With major development projects advancing in the Harbor District, the city is moving to adopt draft guidelines for a riverwalk extension along Milwaukee’s inner harbor.
The planned riverwalk would run along the west side of the inner harbor from its conjunction with the existing riverwalk system at the boat launch at E. Bruce St. and then south to Lincoln Ave. When it meets the Kinnickinnic River just north of Barnacle Bud’s restaurant, the riverwalk would be built on both sides of the river.
“After years of having no public access, all of these projects are moving forward that are going to create public access, and in some cases, very large amounts of public access very soon,” said Department of City Development long-range planning manager Sam Leichtling. Chief among those proposals is Komatsu Mining’s plan to build a $285 million manufacturing campus on a 68-acre site. The Komatsu proposal would include approximately 4,300 feet of new riverwalk, which the city would own and entirely fund.

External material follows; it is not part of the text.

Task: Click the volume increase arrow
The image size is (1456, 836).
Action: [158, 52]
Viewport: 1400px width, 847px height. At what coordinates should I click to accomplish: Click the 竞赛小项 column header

“It’s all part of a larger vision that’s not just about the riverwalk, but about how to make complementary investments,” said Leichtling to the City Plan Commission. The expanded riverwalk would connect with a new park under construction at the east end of E. Greenfield Ave. as well as the Grand Trunk Wetland restoration project further south.
But property owners wouldn’t be forced to make those investments overnight: they would only have to build a riverwalk segment in the event of new construction or substantial improvement of a principal structure. The city would apply its standard cost-share agreement of 70 percent public funding to applicable riverwalk costs.
The planned expansion is the second in as many years. In 2017, the city approved a planning proposal to extend the riverwalk system west into the Menomonee Valley. Compared to the Menomonee Valley plan, the Harbor District plan encourages more natural buffers along the river according to DCD riverwalk manager Alyssa Remington.
Owing to the amount of industry in the area, the harbor plan also allows for temporary closures or structural diversions to allow property owners to continue to leverage the harbor for industrial uses. “This is taking a step in the opposite direction from Downtown,” said Remington. “We want to maintain the working waterfront.” In cases where a segment would interrupt industrial operations, the riverwalk could be diverted to the sidewalk.
The interaction with industry and maritime shipping is viewed as an asset by the non-profit Harbor District. “This will really serve as the near south side’s waterfront,” said Adams. He told the city’s Zoning, Neighborhoods & Development Committee that part of the interest would be coming to the riverwalk to see ships.
The riverwalk overlay zone design standards would impact 42 properties. Because it is an overlay zone, design review would only require approval from the City Plan Commission, something Alderman Robert Bauman said he would seek to change. Bauman said the council is “independent,” while the commission is appointed by the mayor.
Both the City Plan Commission and the Common Council’s Zoning, Neighborhoods & Development Committee unanimously approved adopting the design standards. The proposal will next go before the full Common Council.
The city, through its cost share partnership, has invested approximately $52 million in the existing three-mile-long corridor and reports that adjacent properties have generated a $1 billion increase in property values since construction began.